また同技術を適用して、業界最高水準である光出力700mWのラマン増幅器用ポンプレーザFRL1441シリーズ(図1)を開発しており、8月よりサンプル出荷を開始している。
背景
5Gの実用化において必要不可欠な中長距離光通信網の通信容量拡大に向けて、伝送速度を従来の100-400Gbsから、今後800Gbps、さらには1.6Tbpsへと高速化する技術開発が進んでいる。この高速伝送には、信号受信側のOSNR(Optical Signal to Noise Ratio)の劣化を補うため、ラマン増幅器の高性能化が求められる。

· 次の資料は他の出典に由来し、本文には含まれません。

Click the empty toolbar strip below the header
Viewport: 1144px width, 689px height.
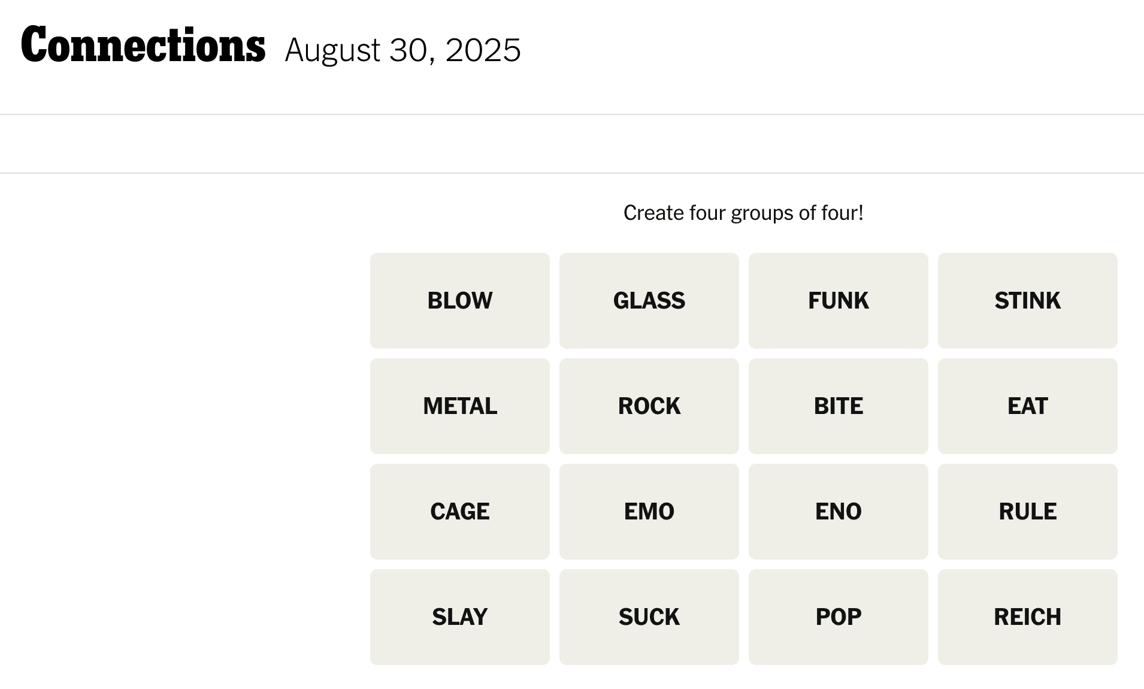point(572,144)
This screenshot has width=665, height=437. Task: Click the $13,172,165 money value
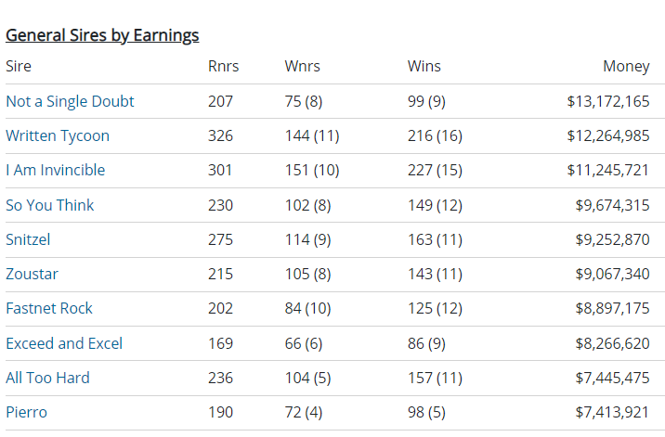tap(608, 101)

古河電気工業は「1989年にNTT殿が半導体励起光源による光増幅器(そのときに使用された光源の光出力は40mW)を世界で初めて発表して以来、当社は20年以上に渡りラマン増幅器のキーコンポーネントであるポンプレーザを製造するリーディングカンパニーとして光通信の発展に貢献してきた。これまでにC-band帯において製品として業界最高水準の光出力600mWを実現し、更なる高性能化をめざしてきた」としている。
内容
同社が長年培ってきたInP半導体チップ技術と光モジュール組立技術により、ラマン増幅器用ポンプレーザにおいて業界最高水準である800mWの高出力化を達成した(図2)。

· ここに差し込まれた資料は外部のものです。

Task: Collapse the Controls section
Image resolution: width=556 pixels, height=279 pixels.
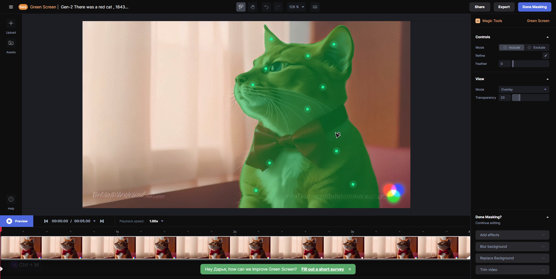Action: [547, 37]
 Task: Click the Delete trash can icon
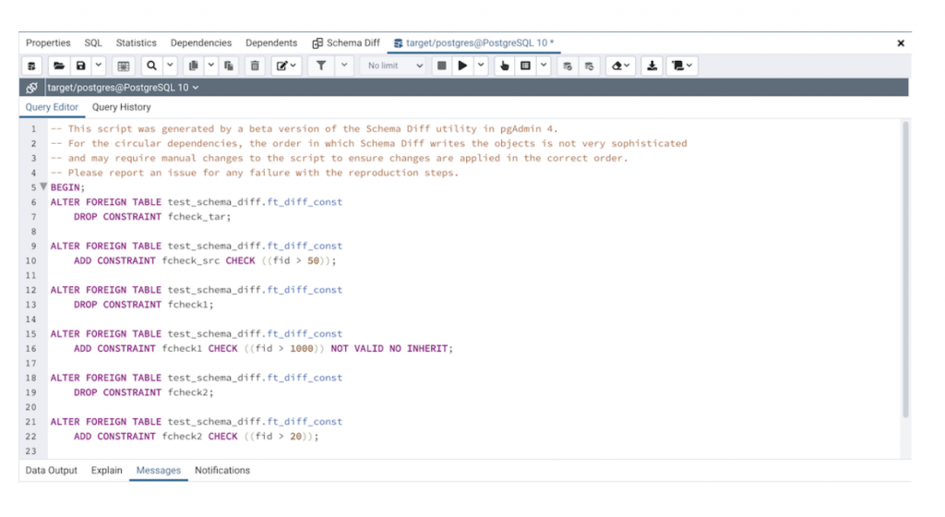256,66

同開発にあたっては、半導体レーザチップのキャビティ長や活性層構造の最適化による高効率化、さらにポンプレーザの組立における重要な技術である光ファイバへの高い光結合効率を実現している。この技術を適用して、業界最高水準である光出力700mWのラマン増幅器用ポンプレーザFRL1441シリーズを開発し、8月よりサンプル出荷を開始したという。
これにより、更なる高速伝送・容量拡大に伴う長距離伝送でのOSNR改善のほか、既存システムにおいてもポンプレーザの使用個数の削減(例えば同一波長のポンプレーザの使用個数を2個から1個に)によるラマン増幅器の小型化やポンプレーザの省電力化(同社比37%削減)などが期待される。同社は「今後も高性能化に向けた開発を継続し、光出力800mW超の製品化をめざす」としている。
古河電気工業は「本開発の成果は本年10月18日にISLC(International Semiconductor Laser Conference、島根県松江市)にて発表する」としており、「当社はレーザ事業のリーディングカンパニーとして今後も高性能な半導体レーザ光源製品の研究・開発・製品化を行い、光通信の発展を通じて真に豊かで持続可能な社会の実現に貢献していく」との方針を示している。